Imagine a server process that wants to run some elaborate third-party content parser. It’d be great to be sure that no matter how buggy or malicious that code, it can’t leak the TLS keys.

Today, high-security architectures must use process isolation to achieve this kind of architectural guarantee, but even finely tuned IPC like L4’s is an order of magnitude slower than a predictable jump.

gpderetta•8mo ago
For a brief moment Intel supported MPX which did something similar.

You can also play tricks with the virtualization hardware, bit it need kernel support.

Eventually we will get segments back again.

MarkSweep•8mo ago
That would be pretty cool. Something like the Win32 function GetWriteWatch, but implemented in hardware instead of the page fault handler (I assume).

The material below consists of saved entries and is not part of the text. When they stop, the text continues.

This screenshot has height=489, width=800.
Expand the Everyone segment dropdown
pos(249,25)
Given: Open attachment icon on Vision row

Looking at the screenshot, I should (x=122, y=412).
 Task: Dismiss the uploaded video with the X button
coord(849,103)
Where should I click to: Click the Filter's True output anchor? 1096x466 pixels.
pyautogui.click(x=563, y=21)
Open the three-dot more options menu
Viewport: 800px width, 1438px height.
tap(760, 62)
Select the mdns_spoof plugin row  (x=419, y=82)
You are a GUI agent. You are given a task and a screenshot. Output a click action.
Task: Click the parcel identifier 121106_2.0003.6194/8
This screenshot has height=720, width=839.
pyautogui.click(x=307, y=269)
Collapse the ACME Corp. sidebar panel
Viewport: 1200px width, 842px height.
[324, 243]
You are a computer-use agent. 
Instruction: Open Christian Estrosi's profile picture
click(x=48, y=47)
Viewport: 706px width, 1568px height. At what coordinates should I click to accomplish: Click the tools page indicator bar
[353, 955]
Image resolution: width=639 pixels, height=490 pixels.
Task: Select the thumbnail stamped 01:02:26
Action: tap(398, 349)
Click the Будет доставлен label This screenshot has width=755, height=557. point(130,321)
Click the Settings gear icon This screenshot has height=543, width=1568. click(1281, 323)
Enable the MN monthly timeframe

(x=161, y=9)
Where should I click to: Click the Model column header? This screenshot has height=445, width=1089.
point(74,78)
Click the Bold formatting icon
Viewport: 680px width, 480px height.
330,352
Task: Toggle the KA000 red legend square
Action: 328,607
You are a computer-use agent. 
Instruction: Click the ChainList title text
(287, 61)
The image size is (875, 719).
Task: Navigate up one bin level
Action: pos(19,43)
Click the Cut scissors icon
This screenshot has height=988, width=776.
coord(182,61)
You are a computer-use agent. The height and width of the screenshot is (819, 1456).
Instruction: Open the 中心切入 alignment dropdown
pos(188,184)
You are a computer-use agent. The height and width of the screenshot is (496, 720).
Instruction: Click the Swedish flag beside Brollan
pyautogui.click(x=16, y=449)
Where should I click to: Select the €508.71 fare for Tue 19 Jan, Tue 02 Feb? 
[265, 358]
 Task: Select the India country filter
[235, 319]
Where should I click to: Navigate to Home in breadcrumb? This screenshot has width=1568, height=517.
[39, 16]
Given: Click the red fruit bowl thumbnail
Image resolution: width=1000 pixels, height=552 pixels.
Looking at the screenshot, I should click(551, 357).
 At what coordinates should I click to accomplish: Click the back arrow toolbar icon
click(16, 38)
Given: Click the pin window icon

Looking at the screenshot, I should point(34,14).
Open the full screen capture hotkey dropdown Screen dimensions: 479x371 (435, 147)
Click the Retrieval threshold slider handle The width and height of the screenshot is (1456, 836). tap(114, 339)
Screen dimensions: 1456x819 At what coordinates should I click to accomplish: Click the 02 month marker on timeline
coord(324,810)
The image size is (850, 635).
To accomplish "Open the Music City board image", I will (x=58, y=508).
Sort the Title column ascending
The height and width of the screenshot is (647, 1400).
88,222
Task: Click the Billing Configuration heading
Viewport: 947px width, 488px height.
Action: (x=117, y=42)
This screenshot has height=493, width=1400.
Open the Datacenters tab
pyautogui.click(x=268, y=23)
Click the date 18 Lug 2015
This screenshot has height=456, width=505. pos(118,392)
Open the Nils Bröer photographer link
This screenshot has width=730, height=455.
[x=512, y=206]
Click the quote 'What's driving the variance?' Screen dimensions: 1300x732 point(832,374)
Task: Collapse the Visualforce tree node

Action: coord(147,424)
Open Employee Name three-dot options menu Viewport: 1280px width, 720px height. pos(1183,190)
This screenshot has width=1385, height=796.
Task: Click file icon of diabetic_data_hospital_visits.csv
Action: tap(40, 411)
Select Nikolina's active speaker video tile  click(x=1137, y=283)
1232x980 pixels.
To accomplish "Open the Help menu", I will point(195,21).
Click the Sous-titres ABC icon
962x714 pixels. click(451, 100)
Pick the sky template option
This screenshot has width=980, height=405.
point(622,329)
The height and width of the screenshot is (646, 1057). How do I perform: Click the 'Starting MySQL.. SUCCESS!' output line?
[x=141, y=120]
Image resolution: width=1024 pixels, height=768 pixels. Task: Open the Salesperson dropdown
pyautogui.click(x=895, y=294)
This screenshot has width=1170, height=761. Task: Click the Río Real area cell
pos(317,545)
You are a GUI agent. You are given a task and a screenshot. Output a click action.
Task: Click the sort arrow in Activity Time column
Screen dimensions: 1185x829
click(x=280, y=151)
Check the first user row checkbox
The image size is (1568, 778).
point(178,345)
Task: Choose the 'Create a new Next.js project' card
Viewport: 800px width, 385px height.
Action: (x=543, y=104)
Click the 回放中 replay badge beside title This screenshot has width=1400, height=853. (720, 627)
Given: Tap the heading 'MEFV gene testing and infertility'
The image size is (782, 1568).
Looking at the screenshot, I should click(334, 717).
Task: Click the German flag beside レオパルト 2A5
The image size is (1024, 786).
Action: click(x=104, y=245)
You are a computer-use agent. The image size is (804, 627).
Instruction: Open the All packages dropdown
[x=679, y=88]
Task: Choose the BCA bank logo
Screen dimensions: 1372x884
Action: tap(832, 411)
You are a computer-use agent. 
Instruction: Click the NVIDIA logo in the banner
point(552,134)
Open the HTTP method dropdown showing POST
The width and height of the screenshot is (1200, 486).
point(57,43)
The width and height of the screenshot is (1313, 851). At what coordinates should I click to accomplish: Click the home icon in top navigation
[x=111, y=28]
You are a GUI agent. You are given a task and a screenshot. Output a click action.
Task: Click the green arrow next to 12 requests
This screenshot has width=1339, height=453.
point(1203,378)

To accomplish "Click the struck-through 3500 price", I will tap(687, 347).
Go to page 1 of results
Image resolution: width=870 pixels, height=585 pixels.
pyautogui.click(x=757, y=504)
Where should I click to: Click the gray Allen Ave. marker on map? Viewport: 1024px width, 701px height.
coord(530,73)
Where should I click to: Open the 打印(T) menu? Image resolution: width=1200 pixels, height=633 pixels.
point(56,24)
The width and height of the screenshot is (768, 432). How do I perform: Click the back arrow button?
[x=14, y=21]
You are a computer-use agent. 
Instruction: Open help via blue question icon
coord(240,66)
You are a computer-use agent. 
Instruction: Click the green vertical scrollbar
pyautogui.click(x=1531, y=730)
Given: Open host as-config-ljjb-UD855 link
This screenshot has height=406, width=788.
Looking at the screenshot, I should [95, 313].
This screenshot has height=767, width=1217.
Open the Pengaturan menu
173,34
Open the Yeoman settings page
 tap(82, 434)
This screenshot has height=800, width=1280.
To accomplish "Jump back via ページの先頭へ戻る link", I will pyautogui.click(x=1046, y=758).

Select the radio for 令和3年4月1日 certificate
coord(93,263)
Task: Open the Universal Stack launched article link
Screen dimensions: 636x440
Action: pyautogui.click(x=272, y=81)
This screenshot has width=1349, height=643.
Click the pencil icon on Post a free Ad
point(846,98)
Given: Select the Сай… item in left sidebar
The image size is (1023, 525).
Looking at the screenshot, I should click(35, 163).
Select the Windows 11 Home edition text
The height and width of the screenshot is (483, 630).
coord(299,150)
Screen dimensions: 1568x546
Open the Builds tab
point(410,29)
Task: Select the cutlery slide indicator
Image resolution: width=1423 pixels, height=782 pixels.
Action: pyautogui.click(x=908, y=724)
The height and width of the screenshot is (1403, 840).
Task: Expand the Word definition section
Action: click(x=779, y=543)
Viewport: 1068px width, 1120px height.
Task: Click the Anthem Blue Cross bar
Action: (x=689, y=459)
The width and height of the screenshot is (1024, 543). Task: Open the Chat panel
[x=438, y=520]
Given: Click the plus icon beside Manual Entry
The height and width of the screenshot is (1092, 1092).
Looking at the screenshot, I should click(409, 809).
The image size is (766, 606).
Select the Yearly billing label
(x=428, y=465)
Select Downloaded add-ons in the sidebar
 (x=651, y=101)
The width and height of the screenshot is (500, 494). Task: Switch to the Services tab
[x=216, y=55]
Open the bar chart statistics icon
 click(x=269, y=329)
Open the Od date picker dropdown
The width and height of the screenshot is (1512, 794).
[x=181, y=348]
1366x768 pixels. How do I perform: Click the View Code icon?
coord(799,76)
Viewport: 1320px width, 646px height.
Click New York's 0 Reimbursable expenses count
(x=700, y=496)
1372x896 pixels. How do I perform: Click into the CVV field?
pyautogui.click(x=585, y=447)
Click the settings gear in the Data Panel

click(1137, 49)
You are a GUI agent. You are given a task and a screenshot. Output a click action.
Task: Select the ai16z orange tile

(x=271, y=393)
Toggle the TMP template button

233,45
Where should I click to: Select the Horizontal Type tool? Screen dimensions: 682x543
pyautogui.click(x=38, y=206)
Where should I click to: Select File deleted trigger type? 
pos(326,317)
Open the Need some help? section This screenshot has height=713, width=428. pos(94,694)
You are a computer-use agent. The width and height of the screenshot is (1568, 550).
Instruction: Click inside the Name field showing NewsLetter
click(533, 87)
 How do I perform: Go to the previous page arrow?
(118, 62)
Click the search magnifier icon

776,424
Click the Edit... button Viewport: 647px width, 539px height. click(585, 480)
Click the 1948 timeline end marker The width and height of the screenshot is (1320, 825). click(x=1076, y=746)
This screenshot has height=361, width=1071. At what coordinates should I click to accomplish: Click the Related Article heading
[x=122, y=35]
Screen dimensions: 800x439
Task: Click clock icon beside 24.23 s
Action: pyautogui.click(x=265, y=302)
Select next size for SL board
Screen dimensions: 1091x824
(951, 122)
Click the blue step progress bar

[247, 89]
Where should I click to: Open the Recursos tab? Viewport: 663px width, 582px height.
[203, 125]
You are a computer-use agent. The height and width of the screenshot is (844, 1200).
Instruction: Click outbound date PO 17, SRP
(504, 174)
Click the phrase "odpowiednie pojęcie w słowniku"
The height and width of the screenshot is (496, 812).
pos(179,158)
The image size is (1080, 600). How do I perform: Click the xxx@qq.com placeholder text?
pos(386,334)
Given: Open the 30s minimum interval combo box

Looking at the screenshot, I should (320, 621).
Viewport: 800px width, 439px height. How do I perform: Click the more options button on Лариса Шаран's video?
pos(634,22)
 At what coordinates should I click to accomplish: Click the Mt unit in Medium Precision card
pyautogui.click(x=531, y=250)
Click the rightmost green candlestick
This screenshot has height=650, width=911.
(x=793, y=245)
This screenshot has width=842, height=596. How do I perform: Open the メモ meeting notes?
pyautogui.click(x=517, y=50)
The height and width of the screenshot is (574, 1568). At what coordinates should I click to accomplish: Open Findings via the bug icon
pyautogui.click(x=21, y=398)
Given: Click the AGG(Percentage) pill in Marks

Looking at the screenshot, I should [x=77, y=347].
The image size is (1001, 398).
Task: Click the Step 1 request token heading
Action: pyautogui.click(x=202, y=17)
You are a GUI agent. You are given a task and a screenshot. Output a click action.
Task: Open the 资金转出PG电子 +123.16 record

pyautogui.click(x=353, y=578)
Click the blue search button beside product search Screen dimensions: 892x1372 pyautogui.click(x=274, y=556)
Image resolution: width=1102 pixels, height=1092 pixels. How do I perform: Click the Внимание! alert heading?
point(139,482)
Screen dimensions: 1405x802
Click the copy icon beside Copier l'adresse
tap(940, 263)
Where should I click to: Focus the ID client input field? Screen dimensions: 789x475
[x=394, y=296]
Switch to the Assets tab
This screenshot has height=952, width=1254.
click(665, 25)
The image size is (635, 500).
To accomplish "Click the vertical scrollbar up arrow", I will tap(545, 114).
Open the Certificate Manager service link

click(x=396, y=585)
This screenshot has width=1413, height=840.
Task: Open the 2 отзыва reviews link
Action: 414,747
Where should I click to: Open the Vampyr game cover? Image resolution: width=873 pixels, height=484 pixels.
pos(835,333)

https://learn.microsoft.com/en-us/windows/win32/api/memoryap...

Or some sort of special write barrier store op-code, idk.

mike_hearn•8mo ago
It exists, that's called MPKs.
twoodfin•8mo ago
I don’t think MPK’s will fit the need I have. Simply: Run some arbitrary, untrusted, non-sandboxed code in the same thread with assurance it can’t read page X. When that code completes and I’m back in code I trust, X is readable again.

Is that something MPK makes possible? The doc I’ve read suggests either your process can flip permission bits or it can’t. Great for avoiding out-of-sandbox reads. But if there’s arbitrary execution happening, why can’t that code flip the access to secrets back on?

mike_hearn•8mo ago
Oracle Labs has tech that does that:

https://youtu.be/T05FI93MBI8?si=EieFgujaGiW2gbO8&t=958

The trick is to do a cascading disassembly of all untrusted code you'll execute to prove it can't change the MPK register.

twoodfin•8mo ago
Wow. Neat trick and exactly the kind of thing I was looking for.

Thanks!

EDIT: Looks like this is the relevant paper from the Graal team: https://www.graalvm.org/resources/articles/binsweep.pdf

jdougan•8mo ago
Is that something like the memory protection scheme on the Newton OS?
nyanpasu64•8mo ago
Isn't not swapping page tables during a call precisely what the KPTI mitigations had to turn off for Meltdown mitigations?